İslâmi dönem Mecusi dinsel literatürünün derlenmesi açısından da önemlidir. MS 9. yüzyılda Denkard, Bundahişn, Pendname i Zartuşt ve Datistan i Menok i Hrat gibi Pehlevice metinler derlenmiştir. Yine bu dönemde çeşitli Mecusi ekolleri de ortaya çıkmıştır. Örneğin Şehristani, Mecusilerin Keyûmartiyye, Zurvaniyye, Zarâdaştiyye ve Seneviye gibi fırkalarından, Abdulkahir el-Bağdadi ise Zervaniyye, Messihiyye, Hurremdiniyye ve Bihaferidiyye gibi ekollerinden bahseder.
Zerdüşt hayattayken, inancını Tacikistan ve Belucistan’ı da içine alan Harezm bölgesinde yayma fırsatı bulmuştur.
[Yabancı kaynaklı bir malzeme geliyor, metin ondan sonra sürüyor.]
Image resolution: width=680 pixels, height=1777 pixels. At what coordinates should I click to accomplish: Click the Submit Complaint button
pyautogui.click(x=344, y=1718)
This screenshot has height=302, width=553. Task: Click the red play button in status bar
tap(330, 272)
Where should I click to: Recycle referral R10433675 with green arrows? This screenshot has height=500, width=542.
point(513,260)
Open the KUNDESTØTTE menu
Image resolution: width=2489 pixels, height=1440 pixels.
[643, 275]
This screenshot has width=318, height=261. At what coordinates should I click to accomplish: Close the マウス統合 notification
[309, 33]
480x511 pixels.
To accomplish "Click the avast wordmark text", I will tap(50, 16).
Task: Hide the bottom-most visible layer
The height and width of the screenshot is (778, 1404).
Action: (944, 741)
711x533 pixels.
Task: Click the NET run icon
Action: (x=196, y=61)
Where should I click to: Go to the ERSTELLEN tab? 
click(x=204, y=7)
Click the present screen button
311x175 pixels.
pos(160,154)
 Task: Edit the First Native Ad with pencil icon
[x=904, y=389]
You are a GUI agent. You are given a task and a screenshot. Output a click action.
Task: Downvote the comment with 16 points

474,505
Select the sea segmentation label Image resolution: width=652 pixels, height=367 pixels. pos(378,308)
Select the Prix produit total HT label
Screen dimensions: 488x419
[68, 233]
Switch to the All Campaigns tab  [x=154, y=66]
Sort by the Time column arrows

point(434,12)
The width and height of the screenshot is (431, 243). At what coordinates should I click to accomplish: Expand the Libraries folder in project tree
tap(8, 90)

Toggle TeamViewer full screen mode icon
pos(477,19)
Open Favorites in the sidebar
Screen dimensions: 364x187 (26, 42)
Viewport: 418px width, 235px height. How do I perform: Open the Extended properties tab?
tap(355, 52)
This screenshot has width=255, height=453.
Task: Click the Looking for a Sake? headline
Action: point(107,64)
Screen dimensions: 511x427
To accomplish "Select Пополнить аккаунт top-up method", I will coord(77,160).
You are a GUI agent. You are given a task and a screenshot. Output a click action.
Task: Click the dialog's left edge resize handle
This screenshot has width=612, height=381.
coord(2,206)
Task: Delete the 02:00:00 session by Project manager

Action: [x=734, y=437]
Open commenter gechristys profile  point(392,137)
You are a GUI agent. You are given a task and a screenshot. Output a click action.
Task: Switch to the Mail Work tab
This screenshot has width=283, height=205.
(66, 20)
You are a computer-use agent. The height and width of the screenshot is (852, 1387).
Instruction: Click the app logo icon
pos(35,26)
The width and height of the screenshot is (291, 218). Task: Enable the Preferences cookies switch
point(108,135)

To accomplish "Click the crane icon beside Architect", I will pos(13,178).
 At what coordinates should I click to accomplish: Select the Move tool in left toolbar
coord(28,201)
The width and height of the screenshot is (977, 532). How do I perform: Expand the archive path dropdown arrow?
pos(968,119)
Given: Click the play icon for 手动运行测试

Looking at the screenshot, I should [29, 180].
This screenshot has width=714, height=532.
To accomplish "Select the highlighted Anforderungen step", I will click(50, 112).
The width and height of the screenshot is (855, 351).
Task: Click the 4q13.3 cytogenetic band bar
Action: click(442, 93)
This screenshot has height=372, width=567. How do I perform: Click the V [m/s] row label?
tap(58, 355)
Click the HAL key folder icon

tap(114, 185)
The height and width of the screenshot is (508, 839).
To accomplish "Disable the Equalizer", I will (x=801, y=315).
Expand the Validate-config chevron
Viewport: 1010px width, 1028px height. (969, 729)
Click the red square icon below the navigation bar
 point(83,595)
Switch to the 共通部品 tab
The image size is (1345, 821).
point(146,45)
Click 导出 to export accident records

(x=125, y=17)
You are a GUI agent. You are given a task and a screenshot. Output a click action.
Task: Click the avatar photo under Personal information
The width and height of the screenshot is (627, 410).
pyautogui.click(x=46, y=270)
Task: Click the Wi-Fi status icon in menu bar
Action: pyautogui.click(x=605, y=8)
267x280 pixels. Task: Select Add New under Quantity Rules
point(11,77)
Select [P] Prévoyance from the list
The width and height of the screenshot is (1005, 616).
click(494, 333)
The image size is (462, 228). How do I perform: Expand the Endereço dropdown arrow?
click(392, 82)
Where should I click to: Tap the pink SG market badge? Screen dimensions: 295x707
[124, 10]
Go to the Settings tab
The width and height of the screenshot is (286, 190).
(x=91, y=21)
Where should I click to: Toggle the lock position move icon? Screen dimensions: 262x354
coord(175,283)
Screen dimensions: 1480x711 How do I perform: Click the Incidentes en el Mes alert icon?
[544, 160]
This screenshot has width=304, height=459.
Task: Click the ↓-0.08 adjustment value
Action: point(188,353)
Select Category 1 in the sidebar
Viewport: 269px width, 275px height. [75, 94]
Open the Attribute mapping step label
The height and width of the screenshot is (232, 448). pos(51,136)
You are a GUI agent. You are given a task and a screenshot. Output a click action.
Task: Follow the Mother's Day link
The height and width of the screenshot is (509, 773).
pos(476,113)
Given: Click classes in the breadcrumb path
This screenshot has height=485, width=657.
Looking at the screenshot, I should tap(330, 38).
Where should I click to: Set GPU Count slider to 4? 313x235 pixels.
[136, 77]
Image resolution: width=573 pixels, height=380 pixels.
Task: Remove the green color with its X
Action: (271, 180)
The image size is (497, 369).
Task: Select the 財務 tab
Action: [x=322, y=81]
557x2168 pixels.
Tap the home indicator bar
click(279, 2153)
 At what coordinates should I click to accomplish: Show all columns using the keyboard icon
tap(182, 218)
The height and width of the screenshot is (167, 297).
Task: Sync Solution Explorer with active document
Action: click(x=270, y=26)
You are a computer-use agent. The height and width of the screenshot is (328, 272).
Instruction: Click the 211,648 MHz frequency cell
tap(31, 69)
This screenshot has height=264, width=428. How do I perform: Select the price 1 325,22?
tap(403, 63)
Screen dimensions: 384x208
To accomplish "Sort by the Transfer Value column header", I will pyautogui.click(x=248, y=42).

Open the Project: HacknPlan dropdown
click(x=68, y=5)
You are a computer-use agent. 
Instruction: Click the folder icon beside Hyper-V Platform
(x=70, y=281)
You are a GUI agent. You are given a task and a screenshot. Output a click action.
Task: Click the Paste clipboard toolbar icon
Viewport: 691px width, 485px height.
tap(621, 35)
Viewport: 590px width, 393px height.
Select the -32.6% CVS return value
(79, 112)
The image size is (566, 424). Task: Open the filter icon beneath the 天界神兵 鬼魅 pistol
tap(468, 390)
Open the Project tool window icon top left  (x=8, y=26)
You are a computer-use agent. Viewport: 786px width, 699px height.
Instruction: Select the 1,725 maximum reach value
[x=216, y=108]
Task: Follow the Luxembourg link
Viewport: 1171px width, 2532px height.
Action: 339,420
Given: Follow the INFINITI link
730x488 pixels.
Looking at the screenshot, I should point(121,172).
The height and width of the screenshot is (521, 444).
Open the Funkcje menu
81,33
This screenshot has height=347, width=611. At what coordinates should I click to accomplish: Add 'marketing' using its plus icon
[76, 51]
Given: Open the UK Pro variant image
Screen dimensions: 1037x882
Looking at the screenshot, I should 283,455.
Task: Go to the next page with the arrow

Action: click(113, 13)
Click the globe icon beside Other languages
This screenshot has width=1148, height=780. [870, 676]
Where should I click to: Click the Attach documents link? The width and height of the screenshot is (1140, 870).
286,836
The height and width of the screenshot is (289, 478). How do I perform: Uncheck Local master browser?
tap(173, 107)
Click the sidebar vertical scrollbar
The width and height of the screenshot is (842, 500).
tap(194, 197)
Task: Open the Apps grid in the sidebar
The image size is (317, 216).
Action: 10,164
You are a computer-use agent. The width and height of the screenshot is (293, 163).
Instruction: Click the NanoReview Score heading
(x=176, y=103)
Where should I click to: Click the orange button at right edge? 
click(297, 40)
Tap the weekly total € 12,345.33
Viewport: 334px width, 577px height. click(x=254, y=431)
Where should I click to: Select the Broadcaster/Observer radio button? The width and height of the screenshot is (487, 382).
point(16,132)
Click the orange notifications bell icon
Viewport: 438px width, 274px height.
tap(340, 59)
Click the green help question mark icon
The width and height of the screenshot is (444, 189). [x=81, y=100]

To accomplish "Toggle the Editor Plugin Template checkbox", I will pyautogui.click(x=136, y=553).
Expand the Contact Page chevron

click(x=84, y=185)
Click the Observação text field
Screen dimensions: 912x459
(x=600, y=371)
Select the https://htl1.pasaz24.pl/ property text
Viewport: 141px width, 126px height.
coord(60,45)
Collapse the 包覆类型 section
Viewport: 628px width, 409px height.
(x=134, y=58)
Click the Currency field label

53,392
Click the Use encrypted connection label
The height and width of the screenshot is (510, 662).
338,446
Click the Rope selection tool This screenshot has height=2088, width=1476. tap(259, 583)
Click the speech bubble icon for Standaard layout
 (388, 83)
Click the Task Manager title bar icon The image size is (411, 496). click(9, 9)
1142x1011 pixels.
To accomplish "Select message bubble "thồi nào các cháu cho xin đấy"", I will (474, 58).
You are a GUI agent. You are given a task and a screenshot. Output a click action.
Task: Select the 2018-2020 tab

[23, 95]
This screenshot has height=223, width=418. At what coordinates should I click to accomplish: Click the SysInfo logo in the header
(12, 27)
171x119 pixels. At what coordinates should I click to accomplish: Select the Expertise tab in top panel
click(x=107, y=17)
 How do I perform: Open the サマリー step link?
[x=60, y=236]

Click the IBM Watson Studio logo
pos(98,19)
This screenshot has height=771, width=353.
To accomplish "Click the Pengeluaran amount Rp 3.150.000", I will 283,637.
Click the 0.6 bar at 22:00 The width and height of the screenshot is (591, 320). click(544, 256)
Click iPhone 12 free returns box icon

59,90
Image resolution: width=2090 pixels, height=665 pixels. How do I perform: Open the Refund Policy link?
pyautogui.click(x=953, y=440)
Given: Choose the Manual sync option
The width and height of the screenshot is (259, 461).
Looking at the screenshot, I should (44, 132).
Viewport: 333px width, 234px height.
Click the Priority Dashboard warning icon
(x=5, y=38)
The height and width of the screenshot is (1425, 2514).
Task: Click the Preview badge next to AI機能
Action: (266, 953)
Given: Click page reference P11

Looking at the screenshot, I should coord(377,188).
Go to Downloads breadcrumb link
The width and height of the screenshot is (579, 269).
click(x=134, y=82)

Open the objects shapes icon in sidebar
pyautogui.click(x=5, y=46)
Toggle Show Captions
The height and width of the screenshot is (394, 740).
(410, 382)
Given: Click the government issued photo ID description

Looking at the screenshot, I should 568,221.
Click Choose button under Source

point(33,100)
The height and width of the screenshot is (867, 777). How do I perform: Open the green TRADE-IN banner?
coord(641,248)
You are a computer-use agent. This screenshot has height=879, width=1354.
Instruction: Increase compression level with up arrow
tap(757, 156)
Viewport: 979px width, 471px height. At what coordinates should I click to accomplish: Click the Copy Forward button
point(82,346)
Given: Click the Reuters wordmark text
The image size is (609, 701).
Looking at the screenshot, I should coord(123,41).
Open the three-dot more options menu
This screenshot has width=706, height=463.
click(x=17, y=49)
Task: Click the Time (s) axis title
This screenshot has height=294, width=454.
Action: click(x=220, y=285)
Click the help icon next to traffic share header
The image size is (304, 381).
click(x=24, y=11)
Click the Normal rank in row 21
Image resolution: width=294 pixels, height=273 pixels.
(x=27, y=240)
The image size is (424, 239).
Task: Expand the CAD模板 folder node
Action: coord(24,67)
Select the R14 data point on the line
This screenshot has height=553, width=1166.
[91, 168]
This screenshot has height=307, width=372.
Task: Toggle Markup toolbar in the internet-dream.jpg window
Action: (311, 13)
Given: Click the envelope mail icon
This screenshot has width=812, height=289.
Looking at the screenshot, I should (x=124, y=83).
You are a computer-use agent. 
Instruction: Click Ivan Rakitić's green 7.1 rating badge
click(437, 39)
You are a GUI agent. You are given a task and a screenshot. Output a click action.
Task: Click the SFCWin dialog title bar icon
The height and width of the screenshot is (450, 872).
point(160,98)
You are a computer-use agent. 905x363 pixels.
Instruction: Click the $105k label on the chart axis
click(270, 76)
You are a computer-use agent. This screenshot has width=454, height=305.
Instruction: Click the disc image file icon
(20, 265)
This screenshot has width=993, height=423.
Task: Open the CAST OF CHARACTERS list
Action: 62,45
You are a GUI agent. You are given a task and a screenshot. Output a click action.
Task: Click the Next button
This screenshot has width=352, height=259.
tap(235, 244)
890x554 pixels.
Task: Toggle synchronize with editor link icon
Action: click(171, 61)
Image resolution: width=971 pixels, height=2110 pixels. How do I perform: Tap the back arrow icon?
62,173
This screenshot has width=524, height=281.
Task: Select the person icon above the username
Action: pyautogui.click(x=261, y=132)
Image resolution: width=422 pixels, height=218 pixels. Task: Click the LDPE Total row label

Zerdüşt’ün ölümü sonrası ise onun öğretileri İran genelinde hızla yayılmaya başladı ve kısa zamanda İran’ın yaygın dini haline geldi. Yeni dinin sağladığı dinamizmi de arkasına alan Daryüs, imparatorluk sınırlarını hızla genişletti. Özellikle Perslerin Asur ve Babil imparatorluklarının mirasına konmasıyla Zerdüştçülük buralarda da yayılmaya başladı. İlerleyen dönemde Hindistan’dan Anadolu ve Avrupa’ya, Horasan bölgesinden Arap yarımadasına kadar oldukça geniş bir bölgede taraftar edinen yeni din, doğal olarak yavaş yavaş kendi özgün teolojik doktrinlerini kaybetmeye ve yayıldığı bölgelerin yerel inanç ve gelenekleriyle kaynaşmaya başladı. Farklı yerel geleneklerle bu karşılıklı temas ve birbirinden etkileşim süreci, sonunda, Zerdüşt’ün öğretilerinin irtibatta olunan geleneksel dinler ve kültürler çerçevesinde yorumlanarak Zerdüştçülüğün senkretik bir dinsel gelenek şeklinde ortaya çıkmasını sağladı. Örneğin bu süreçte, Zerdüşt ve ilk taraftarlarının politeizmle mücadele kapsamında karşı çıktıkları ve ortadan kaldırılmasına çalıştıkları eski İran’ın Mitra kültü yeniden adapte edildi; ışık ve güneş tanrısı Mitra Zerdüştçü öğretilere uyarlandı. Mitra kültünü ön plana çıkaran Mitraizm, Hıristiyanlığın ilk yüzyıllarında Roma imparatorluğunda da kendisine önemli ölçüde taraftar buldu. Günümüz Mecusileri büyük oranda Hindistan’da ve başta ABD ve Kanada olmak üzere çeşitli Batı ülkelerinde yaşamaktadır. 20. yüzyılda önemli miktarda Parsi başta İngiltere ve Kanada olmak üzere çeşitli ülkelere göç etmişlerdir. Günümüzde Parsi diyasporası yaygın olarak Londra’da bulunmaktadır. Bütün dünyadaki Parsilerin toplam sayısı ise 100.000 civarındadır
AVESTA
Mecusiliğin kutsal metni Avesta’dır. Birkaç ana bölümden oluşan Avesta’nın bölümleri; Yasna, Visperad, Yaşt, Videvdat (Vendidat) ve Hurda Avesta (Küçük Avesta) olarak adlandırılır. Bu bölümler arasında en eski metinler 72 kısımdan oluşan Yasna’da bulunur. Yasna’nın 16 kısmı, geleneksel olarak Zerdüşt’ün kendisine atfedilir ve bunlar Gathalar (ilahiler) diye adlandırılır.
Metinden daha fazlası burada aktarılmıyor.